Большую часть своей речи Руденко, как и Джексон и Дюбост, посвятил разъяснению роли каждого подсудимого в фашистском заговоре – но уделил основное внимание войне на востоке. Руденко подчеркнул главную роль Риббентропа в подготовке вторжения в Советский Союз. Он также подробно описал участие подсудимых в преступлениях против человечности и военных преступлениях, совершавшихся на советских и восточноевропейских территориях. Зейсс-Инкварт и Франк лично осуществляли кампании террора в Польше; Вальтер Функ превратил хранилища Рейхсбанка в «склады сокровищ, награбленных эсэсовцами» на востоке. Руденко уделил особое внимание Заукелю, который настаивал, что Германия использовала только труд добровольцев. Он заявил, что это страшная клевета на миллионы людей, угнанных для принудительного труда в гитлеровскую Германию. Руденко закончил свою речь утром вторника 30 июля, попросив Трибунал приговорить всех подсудимых к смертной казни[1234]
.Речью Руденко завершился тяжелый месяц для советской делегации в Нюрнберге. Теперь, когда рассмотрение дел подсудимых осталось позади, Дюбост послал Руденко любопытный документ, подтверждавший советские обвинения против немцев в совершении катынских убийств. Это был протокол допроса голландского механика в мае 1946 года по поводу его бесед во время войны с одним австрийским солдатом. В декабре 1944 года этот солдат, якобы имевший связи в высоких кругах, сказал механику, что убийства были совершены немцами[1235]
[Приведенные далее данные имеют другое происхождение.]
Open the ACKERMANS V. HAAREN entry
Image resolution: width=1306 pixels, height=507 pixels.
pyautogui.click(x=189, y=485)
. Этот последний катынский документ слегка запоздал – и поскольку был основан на устном сообщении, никак не помог бы советским обвинителям отстоять свою версию. Поделившись им с Руденко, Дюбост продемонстрировал ему симпатию и поддержку со стороны Франции.Судьбы подсудимых еще не определились, и баланс послевоенного порядка тоже. Идеям и аргументам о суде победителей, геноциде и правах человека, выдвинутым во Дворце юстиции, вскоре предстояло повлиять на дискуссии в ООН о Нюрнбергских принципах (как их вскоре станут называть) и о будущем международного права. Разочарование советской стороны в МВТ надолго определило мнение Москвы об эффективности международных судов и других международных институтов. Трудности СССР с продвижением своей точки зрения на международной арене заставили советских руководителей, в том числе Вышинского и Лозовского, задуматься о том, как лучше всего реорганизовать советские правовые, пропагандистские и внешнеполитические институты, чтобы справиться с вызовами холодной войны.
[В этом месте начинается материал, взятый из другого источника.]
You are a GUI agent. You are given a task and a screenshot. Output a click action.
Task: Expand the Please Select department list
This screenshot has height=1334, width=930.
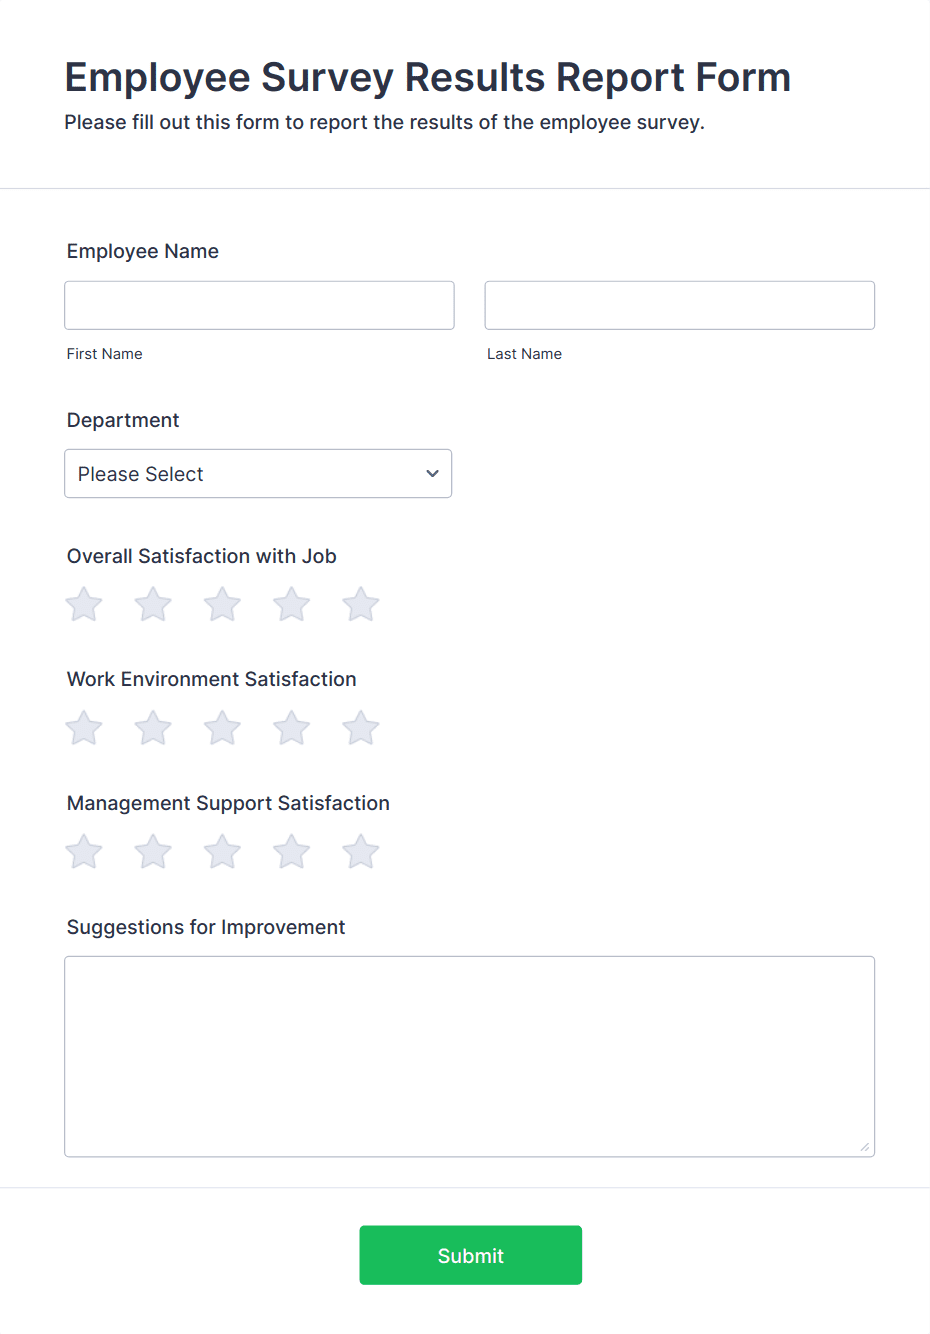click(258, 473)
Все это было еще впереди. Трибунал все еще должен был вынести решение и объявить приговоры. Но прежде следовало рассмотреть еще один принципиальный вопрос – о виновности организаций.
Коллективная вина и судьба послевоенной Европы
К концу июля почти все в Нюрнберге не могли дождаться, когда же процесс закончится. Ребекка Уэст писала, что к девятому месяцу зал суда превратился в «цитадель скуки» – не потому, что работа Трибунала была неважна, а потому, что адвокаты, судьи, охранники и переводчики – все устали от «постоянного соприкосновения» со страшным эпизодом истории, который «всем хотелось забыть»[1236]
. Советская переводчица Ступникова и ее коллеги в свободное время сочиняли и тихо напевали песенки об этом: «Пора кончать, хотим домой!»[1237]После многомесячных слушаний по делам подсудимых, привлекавших преувеличенное внимание, таких как Герман Геринг и Альберт Шпеер, Трибунал вернулся к делам организаций. Следующие несколько недель ему предстояло заслушивать свидетелей защиты и заключительные речи обвинителей Руководящего состава НСДАП, гестапо, СД, СА, СС, Имперского кабинета, Генерального штаба и Верховного командования. Многим в Нюрнберге суд над организациями казался второстепенным. Но это был центральный вопрос для МВТ, и его решение могло повлиять на послевоенную Европу гораздо сильнее, чем индивидуальные вердикты бывшим нацистским руководителям. В случае с каждой конкретной организацией, если бы Трибунал признал ее виновной, открылась бы возможность уголовного преследования ее членов в национальных судах, что в конечном счете затронуло бы миллионы жизней[1238]
.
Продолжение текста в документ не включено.